**Assigned task**
Copy the passage of the long polling and SSE exercises that starts at "Fill all three" and ends at "alive with keep-alive.".

(Exercise text)

Complete the code to start a long polling request from the client.
function startLongPolling() {
fetch('/events')
.then(response => response.[1]())
.then(data => {
console.log('Received:', data);
startLongPolling();
});
}The long polling response is usually plain text or JSON. Using text() reads the response as plain text, which is common for long polling.
Complete the server-side pseudo-code to send an SSE event.
function sendSSE(response, data) {
response.write('data: ' + [1] + '\n\n');
}Server-Sent Events send data as text lines. Using JSON.stringify(data) ensures complex data is sent as a JSON string.
Fix the error in the SSE client code to properly listen for messages.
const evtSource = new EventSource('/events'); evtSource.[1] = function(event) { console.log('Message:', event.data); };
The onmessage event handler listens for incoming SSE messages.
Fill both blanks to complete the long polling server logic that waits for new data before responding.
function handleLongPolling(request, response) {
waitForNewData(() => {
response.writeHead(200, { 'Content-Type': 'text/plain' });
response.[1](newData);
response.[2]();
});
}The server writes the new data with write() and then ends the response with end() to complete the request.
Fill all three blanks to complete the SSE server setup with correct headers and keep-alive logic.
function setupSSE(response) {
response.writeHead(200, {
'Content-Type': [1],
'Cache-Control': [2],
'Connection': [3]
});
}SSE requires Content-Type as text/event-stream, disables caching with no-cache, and keeps the connection alive with keep-alive.

(End Exercise text)
(Given information)

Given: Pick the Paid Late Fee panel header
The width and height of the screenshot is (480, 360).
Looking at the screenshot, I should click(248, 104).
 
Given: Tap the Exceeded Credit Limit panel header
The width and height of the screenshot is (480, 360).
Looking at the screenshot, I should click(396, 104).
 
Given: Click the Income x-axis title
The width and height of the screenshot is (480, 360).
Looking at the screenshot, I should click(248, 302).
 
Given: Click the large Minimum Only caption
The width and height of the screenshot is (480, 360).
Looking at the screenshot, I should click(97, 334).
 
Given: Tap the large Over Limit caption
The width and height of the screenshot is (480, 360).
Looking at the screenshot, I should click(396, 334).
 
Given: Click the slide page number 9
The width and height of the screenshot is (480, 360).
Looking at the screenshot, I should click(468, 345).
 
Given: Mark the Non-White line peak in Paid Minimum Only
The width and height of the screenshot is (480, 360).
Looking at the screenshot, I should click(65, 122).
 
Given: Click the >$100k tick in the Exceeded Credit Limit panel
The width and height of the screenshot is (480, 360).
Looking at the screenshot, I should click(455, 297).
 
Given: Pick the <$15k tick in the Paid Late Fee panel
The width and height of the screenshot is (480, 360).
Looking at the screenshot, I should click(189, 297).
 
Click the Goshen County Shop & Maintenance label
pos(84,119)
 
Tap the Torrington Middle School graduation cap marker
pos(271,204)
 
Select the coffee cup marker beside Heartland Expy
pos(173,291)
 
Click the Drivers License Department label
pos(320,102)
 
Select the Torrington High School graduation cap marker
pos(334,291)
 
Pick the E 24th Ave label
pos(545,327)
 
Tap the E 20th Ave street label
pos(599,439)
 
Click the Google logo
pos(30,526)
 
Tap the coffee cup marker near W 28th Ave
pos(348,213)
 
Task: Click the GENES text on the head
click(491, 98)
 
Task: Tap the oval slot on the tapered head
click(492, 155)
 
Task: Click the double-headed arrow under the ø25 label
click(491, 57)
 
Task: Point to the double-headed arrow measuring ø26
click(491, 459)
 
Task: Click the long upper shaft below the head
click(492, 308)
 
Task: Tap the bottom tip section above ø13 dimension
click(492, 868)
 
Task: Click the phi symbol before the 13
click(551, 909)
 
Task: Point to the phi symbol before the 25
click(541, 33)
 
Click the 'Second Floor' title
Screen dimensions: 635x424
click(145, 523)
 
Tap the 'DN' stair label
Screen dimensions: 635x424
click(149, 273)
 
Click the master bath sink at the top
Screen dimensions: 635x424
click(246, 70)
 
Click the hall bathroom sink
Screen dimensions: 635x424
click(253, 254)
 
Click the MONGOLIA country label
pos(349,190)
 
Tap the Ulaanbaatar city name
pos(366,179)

(End Given information)

**Answer section**
Fill all three blanks to complete the SSE server setup with correct headers and keep-alive logic.
function setupSSE(response) {
response.writeHead(200, {
'Content-Type': [1],
'Cache-Control': [2],
'Connection': [3]
});
}SSE requires Content-Type as text/event-stream, disables caching with no-cache, and keeps the connection alive with keep-alive.